[Work instructions]: Reproduce the entries below verbatim, from the line containing "Describe the element at coordinates (744, 404)" through the line containing "This screenshot has width=522, height=281.", with both of those lines included.

═════ Information ═════

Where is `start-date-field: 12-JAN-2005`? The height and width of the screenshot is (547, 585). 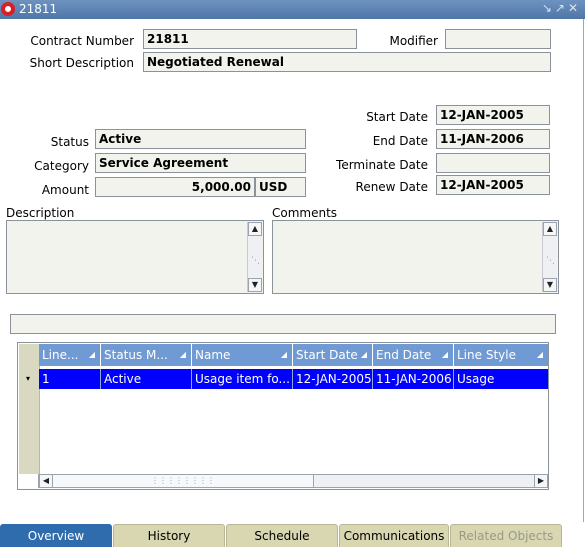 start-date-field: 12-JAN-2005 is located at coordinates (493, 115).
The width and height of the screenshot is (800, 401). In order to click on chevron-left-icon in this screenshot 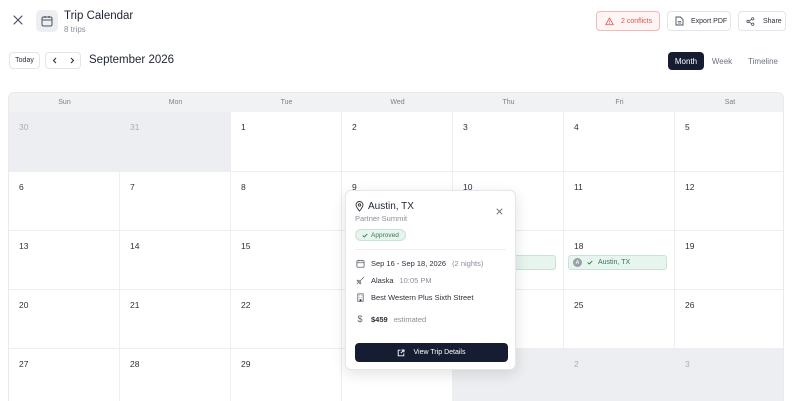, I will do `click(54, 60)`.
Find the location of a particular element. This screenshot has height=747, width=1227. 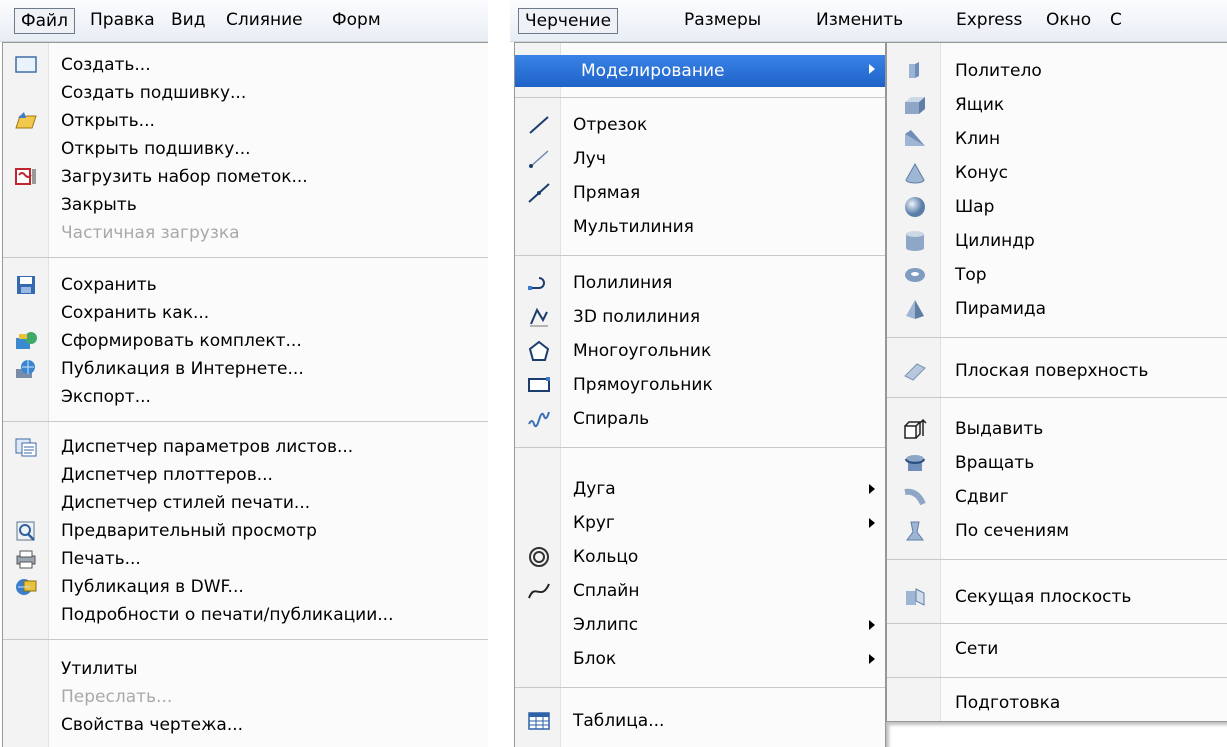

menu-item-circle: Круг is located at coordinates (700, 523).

═════
═════ Information ═════

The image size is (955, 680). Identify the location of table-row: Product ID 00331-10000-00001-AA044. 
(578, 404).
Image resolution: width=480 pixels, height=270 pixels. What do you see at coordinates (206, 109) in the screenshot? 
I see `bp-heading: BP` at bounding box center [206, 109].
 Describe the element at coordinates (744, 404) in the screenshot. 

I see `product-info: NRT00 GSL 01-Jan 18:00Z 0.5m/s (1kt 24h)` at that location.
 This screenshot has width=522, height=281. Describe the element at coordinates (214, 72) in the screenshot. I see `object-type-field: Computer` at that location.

═════

[Answer to this exercise]:
 Describe the element at coordinates (744, 404) in the screenshot. 

I see `product-info: NRT00 GSL 01-Jan 18:00Z 0.5m/s (1kt 24h)` at that location.
 This screenshot has width=522, height=281. Describe the element at coordinates (214, 72) in the screenshot. I see `object-type-field: Computer` at that location.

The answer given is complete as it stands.